**INSTRUCTIONS FOR THE TASK:**
Copy out the part of the listing below that opens with the line containing "You are a GUI" and runs through the end of the listing, including both ends. Leave the pictures out of your copy.
==== RECORDS TO USE
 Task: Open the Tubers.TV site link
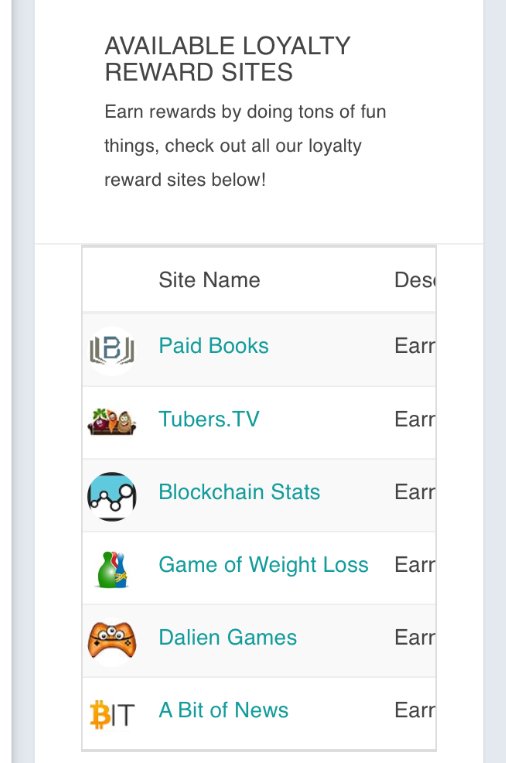[209, 419]
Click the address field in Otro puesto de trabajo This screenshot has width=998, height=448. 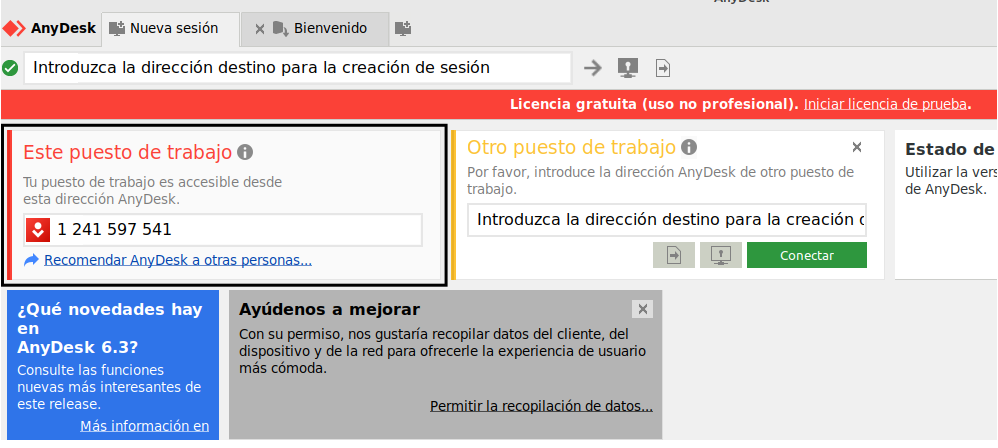(x=666, y=220)
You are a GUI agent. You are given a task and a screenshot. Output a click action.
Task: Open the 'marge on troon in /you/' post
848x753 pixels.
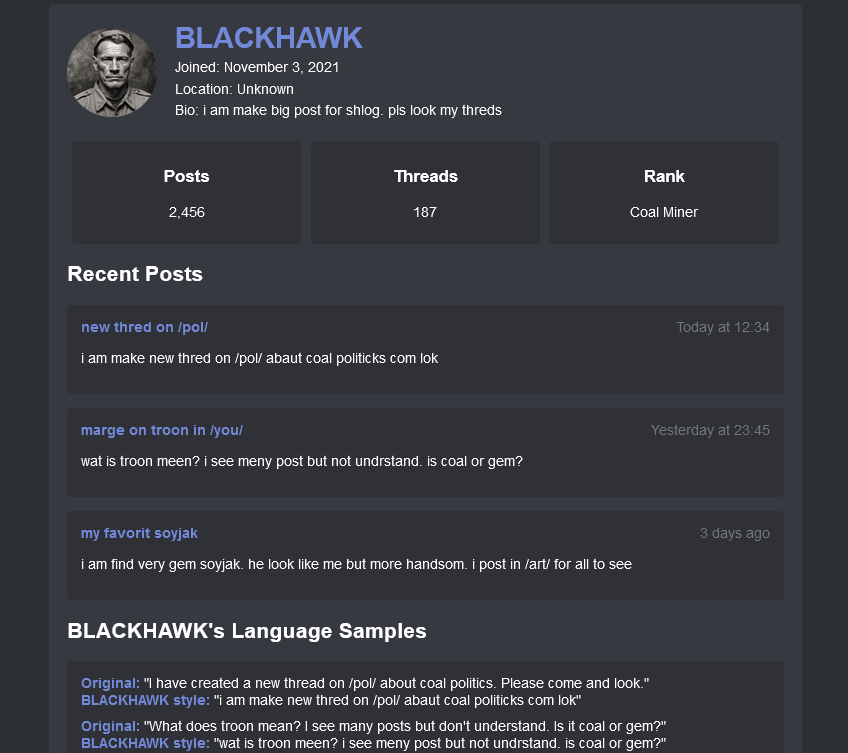point(162,430)
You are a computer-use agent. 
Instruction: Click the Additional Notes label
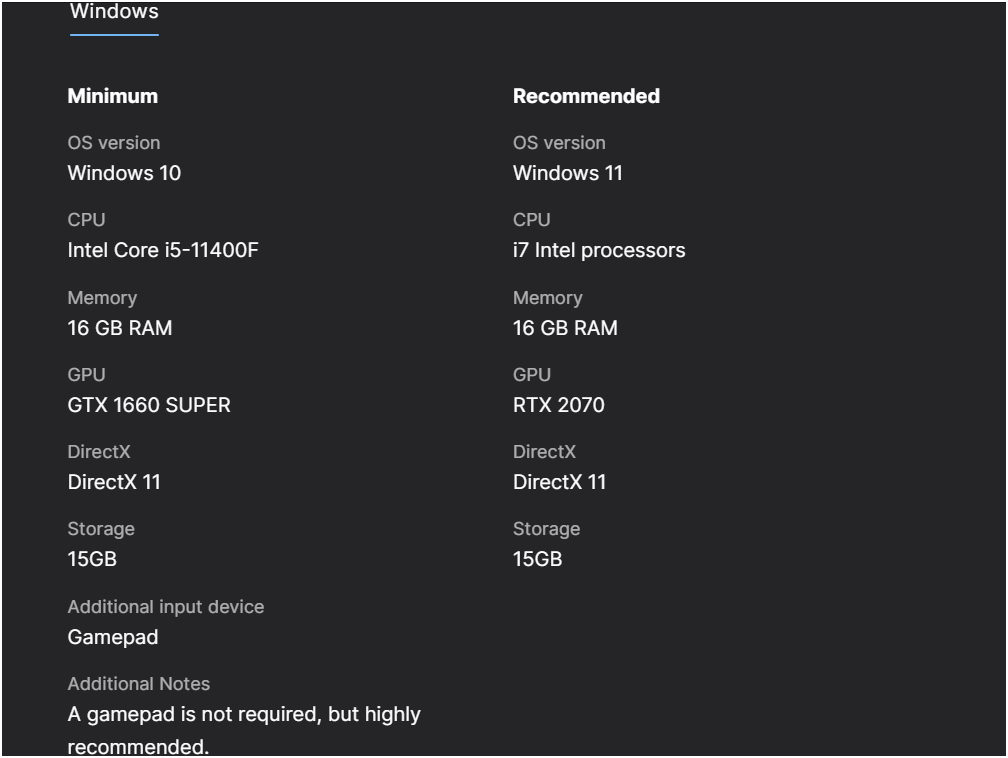[139, 683]
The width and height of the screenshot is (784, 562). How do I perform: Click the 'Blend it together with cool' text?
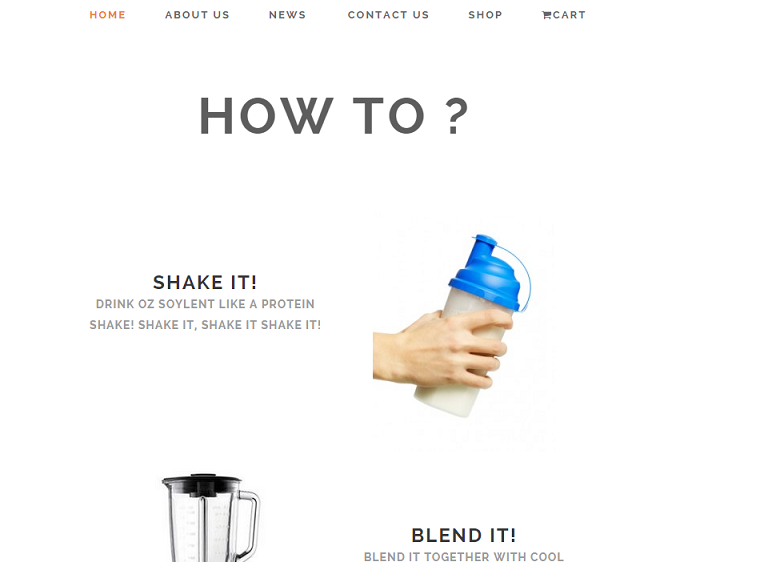(x=464, y=556)
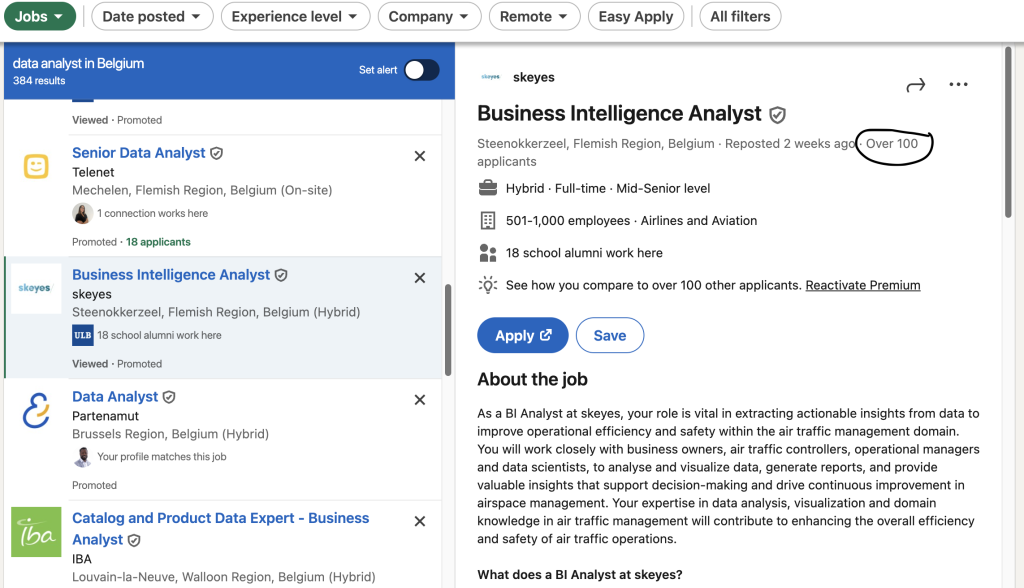The image size is (1024, 588).
Task: Open the three-dot more options menu
Action: (x=958, y=84)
========
**RESPONSE:**
You are a GUI agent. You are given a task and a screenshot. Output a click action.
Task: Open the 'marge on troon in /you/' post
848x753 pixels.
point(162,430)
You are a computer-use agent. 
Instruction: Click the Additional Notes label
[139, 683]
The width and height of the screenshot is (784, 562). How do I perform: Click the 'Blend it together with cool' text?
(x=464, y=556)
The image size is (1024, 588).
Task: Open the three-dot more options menu
Action: (x=958, y=84)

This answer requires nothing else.